Material to process Block Start
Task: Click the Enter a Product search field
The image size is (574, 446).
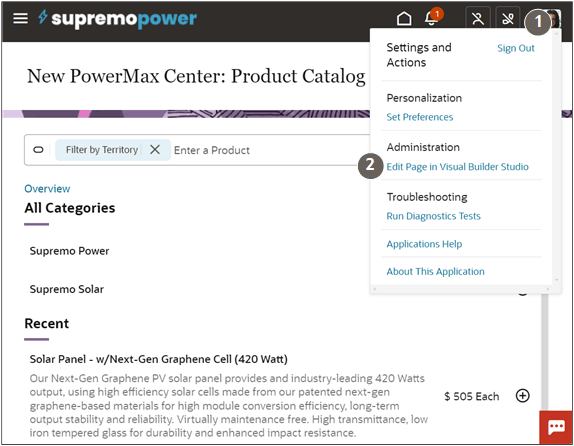Action: pos(271,150)
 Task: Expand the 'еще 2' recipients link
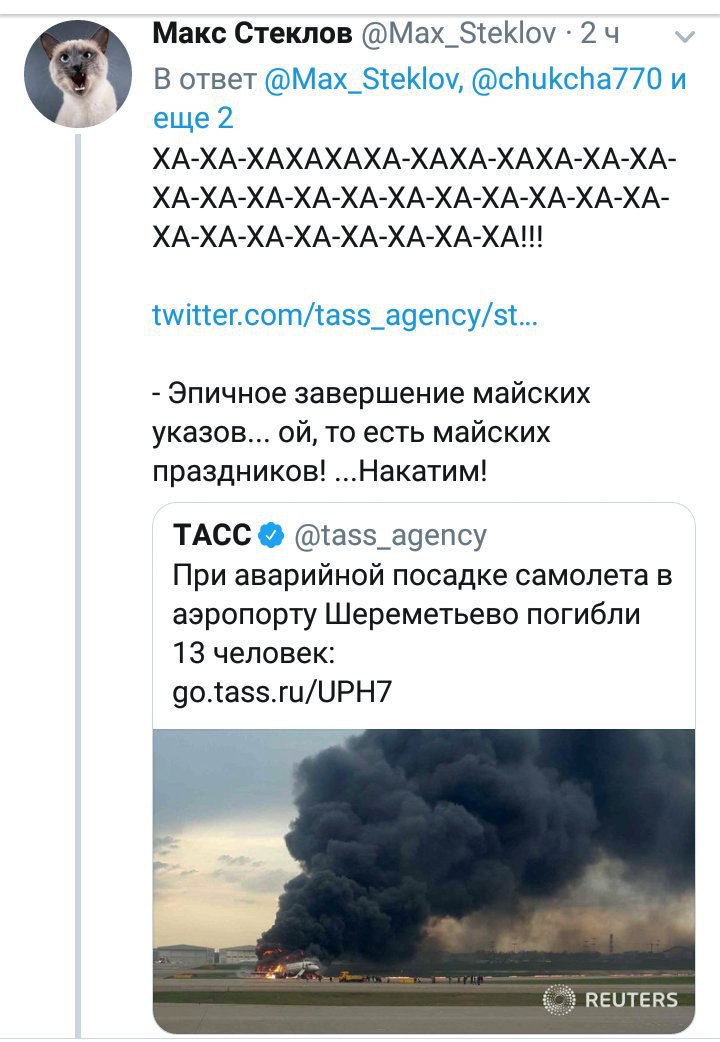coord(193,118)
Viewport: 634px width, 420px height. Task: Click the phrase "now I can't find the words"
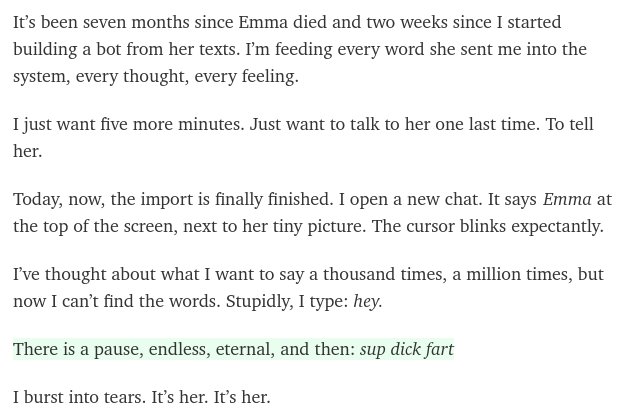coord(116,301)
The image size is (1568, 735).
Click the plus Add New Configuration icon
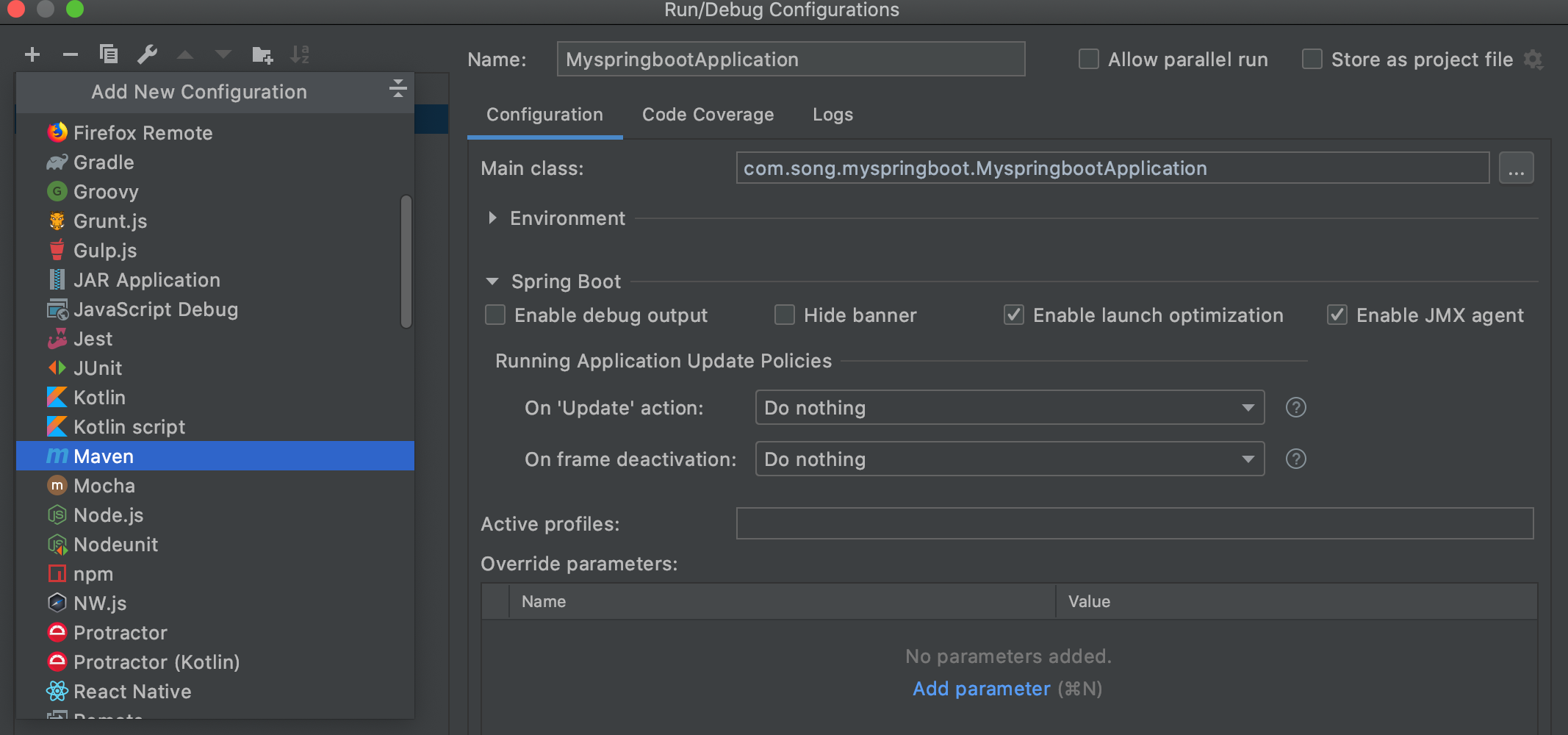tap(32, 54)
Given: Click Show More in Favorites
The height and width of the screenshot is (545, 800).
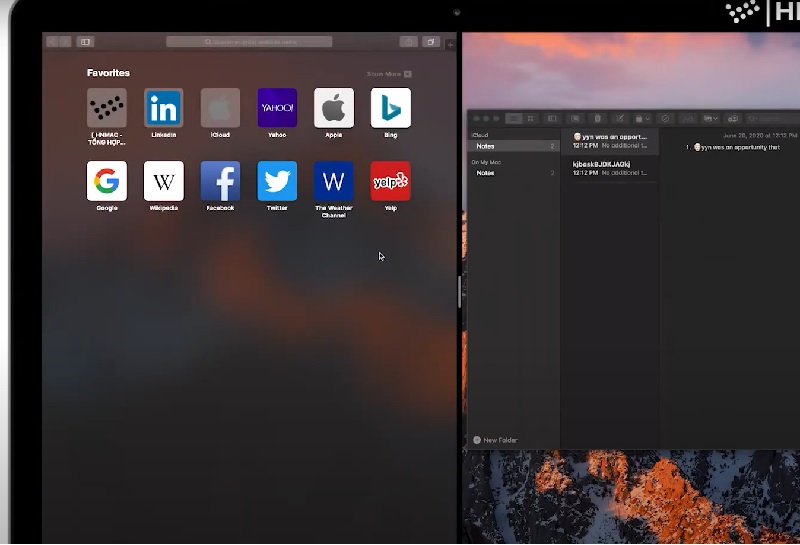Looking at the screenshot, I should pos(388,74).
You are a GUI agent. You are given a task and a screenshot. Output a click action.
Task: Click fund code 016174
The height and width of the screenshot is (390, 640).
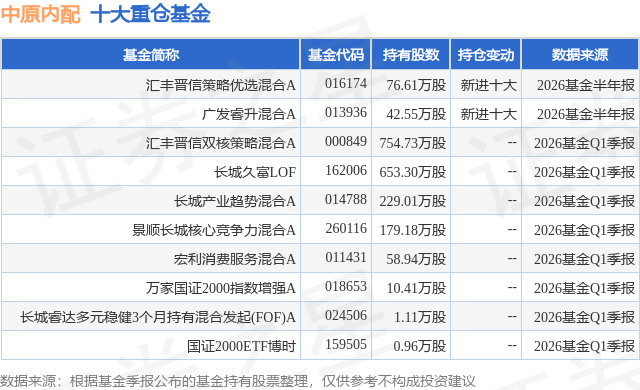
Material to process Block End
:: Problem to work on ::
None of the pictures should be reproduced; all other material above must be set down exactly.

:: Exercise result ::
Task: Click the Enter a Product search field
The image size is (574, 446).
Action: pos(271,150)
 Task: Expand the 'еще 2' recipients link
coord(193,118)
Viewport: 634px width, 420px height. Task: Click the phrase "now I can't find the words"
coord(116,301)
The image size is (1568, 735).
Click the plus Add New Configuration icon
tap(32, 54)
Given: Click Show More in Favorites
The height and width of the screenshot is (545, 800).
Looking at the screenshot, I should pos(388,74).
You are a GUI agent. You are given a task and a screenshot. Output a click action.
Task: Click fund code 016174
The height and width of the screenshot is (390, 640).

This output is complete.